Well, you have quite a nice collection of Malware there. A couple of things...

WinAntiVirus Pro is a rogue program. It plants malware on your system then asks you for $$ to remove it. It is garbage. Hope you didn't give them any money.

You can try removing it with Add or Remove Programs but it will still likely linger. And you now have Vundo and Purity Scan infections from what I can see. Also, you are using the Beta HJT. You should update to 2.0.2. Here is a link:

http://www.trendsecure.com/portal/en-US/threat_analytics/hijackthis.php

Let's go after Vundo first. Going give SDFix a run first to hopefully get your permissions back first though.

Please download SDFix and save it to your Desktop.
http://downloads.andymanchesta.com/RemovalTools/SDFix.exe 

You should print out these instructions, or copy them to a NotePad file for reading while in Safe Mode, because you will not be able to connect to the Internet to read from this site.

Double click on SDFix.exe. It should automatically extract a folder called SDFix to your system drive (usually C:\).

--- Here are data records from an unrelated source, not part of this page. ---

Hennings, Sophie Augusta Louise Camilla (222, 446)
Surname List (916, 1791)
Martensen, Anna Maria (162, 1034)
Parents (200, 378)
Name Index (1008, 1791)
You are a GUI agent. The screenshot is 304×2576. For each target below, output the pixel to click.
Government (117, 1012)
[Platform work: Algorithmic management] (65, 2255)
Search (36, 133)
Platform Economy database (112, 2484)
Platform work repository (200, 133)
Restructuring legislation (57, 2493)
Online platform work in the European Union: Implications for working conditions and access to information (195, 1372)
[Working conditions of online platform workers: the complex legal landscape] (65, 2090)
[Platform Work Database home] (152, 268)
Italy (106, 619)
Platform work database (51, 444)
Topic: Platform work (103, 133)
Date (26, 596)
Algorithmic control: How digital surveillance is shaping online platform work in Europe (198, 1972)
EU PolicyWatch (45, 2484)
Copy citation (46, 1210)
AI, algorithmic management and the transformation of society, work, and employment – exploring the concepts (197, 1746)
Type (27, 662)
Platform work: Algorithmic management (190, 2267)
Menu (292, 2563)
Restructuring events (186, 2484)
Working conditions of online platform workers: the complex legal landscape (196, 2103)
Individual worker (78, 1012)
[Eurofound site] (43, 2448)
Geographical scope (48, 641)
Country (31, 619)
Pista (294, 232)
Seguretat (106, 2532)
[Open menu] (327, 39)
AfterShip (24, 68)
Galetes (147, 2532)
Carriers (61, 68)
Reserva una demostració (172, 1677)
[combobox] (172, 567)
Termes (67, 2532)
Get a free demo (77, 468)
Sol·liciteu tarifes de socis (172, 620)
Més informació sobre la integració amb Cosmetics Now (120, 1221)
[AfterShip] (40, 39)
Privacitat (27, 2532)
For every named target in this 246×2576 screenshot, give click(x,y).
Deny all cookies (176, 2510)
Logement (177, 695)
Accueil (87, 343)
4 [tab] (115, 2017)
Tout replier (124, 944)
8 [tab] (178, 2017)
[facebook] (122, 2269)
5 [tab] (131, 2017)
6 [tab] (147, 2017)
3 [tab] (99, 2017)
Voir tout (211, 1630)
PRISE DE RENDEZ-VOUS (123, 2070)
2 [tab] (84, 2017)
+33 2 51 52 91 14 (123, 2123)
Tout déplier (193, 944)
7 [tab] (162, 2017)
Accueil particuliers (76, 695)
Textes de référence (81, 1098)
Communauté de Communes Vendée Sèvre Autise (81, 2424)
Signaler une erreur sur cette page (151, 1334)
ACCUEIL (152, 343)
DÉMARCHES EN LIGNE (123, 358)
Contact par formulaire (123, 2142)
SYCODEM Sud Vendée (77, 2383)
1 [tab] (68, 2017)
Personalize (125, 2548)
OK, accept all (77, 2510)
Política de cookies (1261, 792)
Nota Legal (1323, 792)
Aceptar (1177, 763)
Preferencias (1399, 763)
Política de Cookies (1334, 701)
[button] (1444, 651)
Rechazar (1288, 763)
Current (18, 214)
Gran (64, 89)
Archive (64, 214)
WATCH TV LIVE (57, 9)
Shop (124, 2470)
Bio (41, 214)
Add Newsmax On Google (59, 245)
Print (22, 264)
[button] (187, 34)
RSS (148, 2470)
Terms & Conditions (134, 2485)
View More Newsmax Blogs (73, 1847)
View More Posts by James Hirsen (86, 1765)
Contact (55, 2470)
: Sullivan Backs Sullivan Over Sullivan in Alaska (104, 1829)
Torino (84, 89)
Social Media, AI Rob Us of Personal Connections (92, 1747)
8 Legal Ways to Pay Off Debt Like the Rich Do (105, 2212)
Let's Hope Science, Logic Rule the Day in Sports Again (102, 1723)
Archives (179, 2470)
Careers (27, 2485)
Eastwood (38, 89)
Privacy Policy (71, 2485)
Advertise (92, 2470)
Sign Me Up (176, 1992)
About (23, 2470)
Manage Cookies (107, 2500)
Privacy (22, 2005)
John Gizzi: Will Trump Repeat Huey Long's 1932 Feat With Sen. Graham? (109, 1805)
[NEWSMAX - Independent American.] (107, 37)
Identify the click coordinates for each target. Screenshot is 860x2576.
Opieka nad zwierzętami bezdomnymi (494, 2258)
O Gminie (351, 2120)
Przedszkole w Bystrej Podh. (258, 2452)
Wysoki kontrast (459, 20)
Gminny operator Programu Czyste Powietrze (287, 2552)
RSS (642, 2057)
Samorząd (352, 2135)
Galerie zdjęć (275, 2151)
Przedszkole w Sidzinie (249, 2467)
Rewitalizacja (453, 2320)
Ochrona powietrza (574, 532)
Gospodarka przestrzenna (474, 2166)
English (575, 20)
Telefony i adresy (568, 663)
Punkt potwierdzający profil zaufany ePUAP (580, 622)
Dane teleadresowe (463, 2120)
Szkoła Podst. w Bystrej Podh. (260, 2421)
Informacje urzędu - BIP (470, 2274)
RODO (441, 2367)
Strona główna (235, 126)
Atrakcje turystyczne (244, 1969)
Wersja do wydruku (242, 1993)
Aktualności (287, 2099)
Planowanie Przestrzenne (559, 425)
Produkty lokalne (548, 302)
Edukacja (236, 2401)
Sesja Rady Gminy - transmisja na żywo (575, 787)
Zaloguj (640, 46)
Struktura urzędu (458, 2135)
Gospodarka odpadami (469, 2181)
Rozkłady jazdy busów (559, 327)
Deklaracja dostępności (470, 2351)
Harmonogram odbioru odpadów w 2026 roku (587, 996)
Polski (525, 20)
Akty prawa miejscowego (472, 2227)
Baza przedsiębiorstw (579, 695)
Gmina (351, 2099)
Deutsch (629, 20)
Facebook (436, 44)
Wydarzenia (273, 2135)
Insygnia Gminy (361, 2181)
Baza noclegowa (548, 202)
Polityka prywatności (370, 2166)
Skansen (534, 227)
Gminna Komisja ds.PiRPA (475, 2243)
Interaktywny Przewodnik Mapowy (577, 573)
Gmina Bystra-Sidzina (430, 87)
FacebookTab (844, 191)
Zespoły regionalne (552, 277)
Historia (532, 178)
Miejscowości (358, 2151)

Please reboot your computer in Safe Mode by doing the following :
Restart your computer
After hearing your computer beep once during startup, but before the Windows icon appears, tap the F8 key continually;
Instead of Windows loading as normal, a menu with options should appear;
Select the first option, to run Windows in Safe Mode, then press "Enter".
Choose your usual account.

Open the SDFix folder and double click on RunThis.bat to start the script.
Type Y and press Enter to begin the script.
It will start cleaning your PC and then prompt you to press any key to Reboot.
Press any key to restart the PC.
Your system will take longer than normal to restart as the fixtool will be removing files.
When the desktop loads the Fixtool will complete the removal and display Finished.
Press any key to end the script and to load your desktop icons.
A text file should automatically open, so please upload the contents to http://www.ee-stuff.com.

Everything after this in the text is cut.